# AIM OF THE TASK:
If a line below includes the string "agent", copy it.

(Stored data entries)
▼

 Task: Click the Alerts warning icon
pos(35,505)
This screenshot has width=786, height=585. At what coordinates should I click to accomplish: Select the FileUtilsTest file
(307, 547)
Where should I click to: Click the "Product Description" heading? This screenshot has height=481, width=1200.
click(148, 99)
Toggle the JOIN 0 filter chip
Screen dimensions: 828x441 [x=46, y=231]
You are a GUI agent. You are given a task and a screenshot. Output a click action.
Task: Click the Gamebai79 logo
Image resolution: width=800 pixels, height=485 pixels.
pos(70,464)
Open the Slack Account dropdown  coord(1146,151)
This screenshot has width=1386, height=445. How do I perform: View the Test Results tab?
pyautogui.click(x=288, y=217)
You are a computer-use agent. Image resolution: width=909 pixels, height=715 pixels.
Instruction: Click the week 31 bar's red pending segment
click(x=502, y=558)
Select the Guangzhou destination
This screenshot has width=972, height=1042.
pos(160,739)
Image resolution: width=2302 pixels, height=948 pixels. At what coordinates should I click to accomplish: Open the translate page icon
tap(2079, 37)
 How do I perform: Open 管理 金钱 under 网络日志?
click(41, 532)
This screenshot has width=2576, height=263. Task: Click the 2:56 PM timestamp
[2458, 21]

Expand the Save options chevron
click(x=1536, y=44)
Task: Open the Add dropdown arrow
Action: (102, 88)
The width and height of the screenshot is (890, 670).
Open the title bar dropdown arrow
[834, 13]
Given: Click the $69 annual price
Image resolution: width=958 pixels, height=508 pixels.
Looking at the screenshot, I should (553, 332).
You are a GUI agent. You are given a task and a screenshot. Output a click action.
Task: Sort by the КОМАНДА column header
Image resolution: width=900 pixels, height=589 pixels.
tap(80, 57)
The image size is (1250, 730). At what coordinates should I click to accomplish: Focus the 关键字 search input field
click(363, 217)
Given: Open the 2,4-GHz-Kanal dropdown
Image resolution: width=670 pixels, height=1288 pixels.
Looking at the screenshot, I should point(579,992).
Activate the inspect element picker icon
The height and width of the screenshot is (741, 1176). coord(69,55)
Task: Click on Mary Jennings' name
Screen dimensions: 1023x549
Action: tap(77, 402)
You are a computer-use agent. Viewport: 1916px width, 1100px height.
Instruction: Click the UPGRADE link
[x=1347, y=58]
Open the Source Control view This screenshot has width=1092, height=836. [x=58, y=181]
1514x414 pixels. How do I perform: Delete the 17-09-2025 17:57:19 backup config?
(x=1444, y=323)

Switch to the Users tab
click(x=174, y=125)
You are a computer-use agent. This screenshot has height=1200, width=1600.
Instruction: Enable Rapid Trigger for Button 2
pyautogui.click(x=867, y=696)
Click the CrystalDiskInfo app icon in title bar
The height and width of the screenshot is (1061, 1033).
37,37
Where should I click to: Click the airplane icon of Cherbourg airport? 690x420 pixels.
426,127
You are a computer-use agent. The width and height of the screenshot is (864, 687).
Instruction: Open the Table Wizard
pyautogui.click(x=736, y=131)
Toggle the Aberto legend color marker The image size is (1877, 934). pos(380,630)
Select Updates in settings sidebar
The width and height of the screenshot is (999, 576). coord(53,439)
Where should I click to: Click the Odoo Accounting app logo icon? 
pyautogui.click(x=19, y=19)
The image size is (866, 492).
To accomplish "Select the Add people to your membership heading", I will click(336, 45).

▲

# SOLUTION BELOW:
You are a GUI agent. You are given a task and a screenshot. Output a click action.
You are a computer-use agent. Image resolution: width=909 pixels, height=715 pixels.
You are a GUI agent. You are given a task and a screenshot. Output a click action.
You are a computer-use agent. Viewport: 1916px width, 1100px height.
You are a computer-use agent. This screenshot has height=1200, width=1600.
You are a computer-use agent. The width and height of the screenshot is (864, 687).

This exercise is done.